**INPUT FOR THIS TASK**

((

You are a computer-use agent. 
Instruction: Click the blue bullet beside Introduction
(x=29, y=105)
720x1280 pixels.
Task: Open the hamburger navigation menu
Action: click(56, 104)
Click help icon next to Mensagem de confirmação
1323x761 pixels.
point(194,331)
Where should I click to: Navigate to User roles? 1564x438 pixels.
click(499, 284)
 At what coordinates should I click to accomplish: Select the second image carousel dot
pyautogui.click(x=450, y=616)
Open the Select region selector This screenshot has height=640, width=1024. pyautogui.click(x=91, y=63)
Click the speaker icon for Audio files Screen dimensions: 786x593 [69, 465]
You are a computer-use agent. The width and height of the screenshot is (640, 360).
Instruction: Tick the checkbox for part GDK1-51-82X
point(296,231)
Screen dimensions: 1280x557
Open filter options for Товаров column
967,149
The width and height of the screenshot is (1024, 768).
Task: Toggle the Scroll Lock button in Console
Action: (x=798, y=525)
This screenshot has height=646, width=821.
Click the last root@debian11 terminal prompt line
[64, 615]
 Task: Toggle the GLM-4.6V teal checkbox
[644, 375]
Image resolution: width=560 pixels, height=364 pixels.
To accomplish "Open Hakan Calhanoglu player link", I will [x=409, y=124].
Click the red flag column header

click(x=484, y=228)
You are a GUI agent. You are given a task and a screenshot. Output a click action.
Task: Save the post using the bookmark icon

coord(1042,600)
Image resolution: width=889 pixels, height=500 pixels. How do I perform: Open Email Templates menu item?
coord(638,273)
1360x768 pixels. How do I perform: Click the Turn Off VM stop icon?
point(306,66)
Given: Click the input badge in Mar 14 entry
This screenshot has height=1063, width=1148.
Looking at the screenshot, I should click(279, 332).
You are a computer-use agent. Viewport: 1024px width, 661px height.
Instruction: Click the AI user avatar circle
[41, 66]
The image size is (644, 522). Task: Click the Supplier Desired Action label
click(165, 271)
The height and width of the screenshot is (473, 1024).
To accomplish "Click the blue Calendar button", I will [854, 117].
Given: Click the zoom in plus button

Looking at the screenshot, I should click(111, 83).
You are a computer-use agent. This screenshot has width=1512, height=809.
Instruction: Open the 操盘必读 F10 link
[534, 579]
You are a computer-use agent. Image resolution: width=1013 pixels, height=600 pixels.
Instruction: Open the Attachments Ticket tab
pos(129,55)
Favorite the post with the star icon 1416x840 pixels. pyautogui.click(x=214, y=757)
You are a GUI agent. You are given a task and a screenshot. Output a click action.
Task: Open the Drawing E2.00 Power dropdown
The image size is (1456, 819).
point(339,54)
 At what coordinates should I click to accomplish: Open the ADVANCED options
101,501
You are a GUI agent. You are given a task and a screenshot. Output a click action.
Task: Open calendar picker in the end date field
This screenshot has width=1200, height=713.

))

**WHAT THE TASK REQUIRES**
Copy the records word for word.

**THE COMPLETED TASK**
You are a computer-use agent. 
Instruction: Click the blue bullet beside Introduction
(x=29, y=105)
720x1280 pixels.
Task: Open the hamburger navigation menu
Action: click(56, 104)
Click help icon next to Mensagem de confirmação
1323x761 pixels.
point(194,331)
Where should I click to: Navigate to User roles? 1564x438 pixels.
click(499, 284)
 At what coordinates should I click to accomplish: Select the second image carousel dot
pyautogui.click(x=450, y=616)
Open the Select region selector This screenshot has height=640, width=1024. pyautogui.click(x=91, y=63)
Click the speaker icon for Audio files Screen dimensions: 786x593 [69, 465]
You are a computer-use agent. The width and height of the screenshot is (640, 360).
Instruction: Tick the checkbox for part GDK1-51-82X
point(296,231)
Screen dimensions: 1280x557
Open filter options for Товаров column
967,149
The width and height of the screenshot is (1024, 768).
Task: Toggle the Scroll Lock button in Console
Action: (x=798, y=525)
This screenshot has height=646, width=821.
Click the last root@debian11 terminal prompt line
[64, 615]
 Task: Toggle the GLM-4.6V teal checkbox
[644, 375]
Image resolution: width=560 pixels, height=364 pixels.
To accomplish "Open Hakan Calhanoglu player link", I will [x=409, y=124].
Click the red flag column header

click(x=484, y=228)
You are a GUI agent. You are given a task and a screenshot. Output a click action.
Task: Save the post using the bookmark icon

coord(1042,600)
Image resolution: width=889 pixels, height=500 pixels. How do I perform: Open Email Templates menu item?
coord(638,273)
1360x768 pixels. How do I perform: Click the Turn Off VM stop icon?
point(306,66)
Given: Click the input badge in Mar 14 entry
This screenshot has height=1063, width=1148.
Looking at the screenshot, I should click(279, 332).
You are a computer-use agent. Viewport: 1024px width, 661px height.
Instruction: Click the AI user avatar circle
[41, 66]
The image size is (644, 522). Task: Click the Supplier Desired Action label
click(165, 271)
The height and width of the screenshot is (473, 1024).
To accomplish "Click the blue Calendar button", I will [854, 117].
Given: Click the zoom in plus button

Looking at the screenshot, I should click(111, 83).
You are a computer-use agent. This screenshot has width=1512, height=809.
Instruction: Open the 操盘必读 F10 link
[534, 579]
You are a computer-use agent. Image resolution: width=1013 pixels, height=600 pixels.
Instruction: Open the Attachments Ticket tab
pos(129,55)
Favorite the post with the star icon 1416x840 pixels. pyautogui.click(x=214, y=757)
You are a GUI agent. You are given a task and a screenshot. Output a click action.
Task: Open the Drawing E2.00 Power dropdown
The image size is (1456, 819).
point(339,54)
 At what coordinates should I click to accomplish: Open the ADVANCED options
101,501
You are a GUI agent. You are given a task and a screenshot. Output a click action.
Task: Open calendar picker in the end date field
This screenshot has width=1200, height=713.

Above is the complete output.